• Document segment:

——

The leakage in the Qua Iboe oil field discharged crude into the Atlantic Ocean contaminating the waters and coastal settlements in the predominantly fishing communities along Akwa Ibom and Cross River.

Checks by Sahara Reporters revealed that the fishermen have reportedly been hauling in fish killed in the ExxonMobil’s oil spill in a location about 20 kilometers from the shoreline and supplying the bad fish to unsuspecting members of the public.

Rev. Samuel Ayadi, Akwa Ibom State Chapter Chairman of Artisan Fishermen Association of Nigeria (ARFAN) however dissociates his members from the practice and urged the government to prevail on the oil company to show respect to existing environmental and health legislation.

“We have been suffering for many years in the hands of Mobil Producing Nigeria due to their frequent oil spills; anytime we encounter oil spills we advise our members to stay away from the high seas to avoid catching contaminated fish which we all know is poisonous.

——

• Supplied information:

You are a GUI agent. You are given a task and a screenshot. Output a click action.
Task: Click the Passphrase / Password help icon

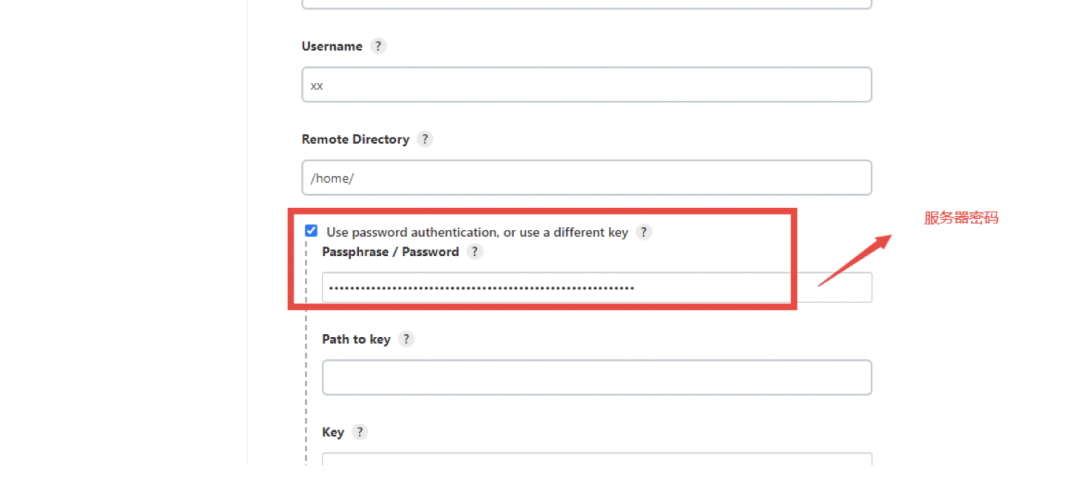475,252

——

• Jobs:
1 - From the Qua Iboe oil spill article, return the passage starting at "Rev. Samuel Ayadi, Akwa" and ending at "know is poisonous.".
2 - Carry the Qua Iboe oil spill article forward from its last sentence.

• Outputs by task:
1 -
Rev. Samuel Ayadi, Akwa Ibom State Chapter Chairman of Artisan Fishermen Association of Nigeria (ARFAN) however dissociates his members from the practice and urged the government to prevail on the oil company to show respect to existing environmental and health legislation.

“We have been suffering for many years in the hands of Mobil Producing Nigeria due to their frequent oil spills; anytime we encounter oil spills we advise our members to stay away from the high seas to avoid catching contaminated fish which we all know is poisonous.

2 -
“In our fishing group we are about 6,000 registered fishermen who are our members we have many more fishermen who are not our members and are beyond our control, so when you give a directive they are not bound by it and you cannot sanction such people.

“The implication is that these fishermen who are desperate now go to sea and feed the public with poisonous fish, we are aware of this development but we cannot do anything because Mobil has refused to pay compensation for the losses incurred by fishermen.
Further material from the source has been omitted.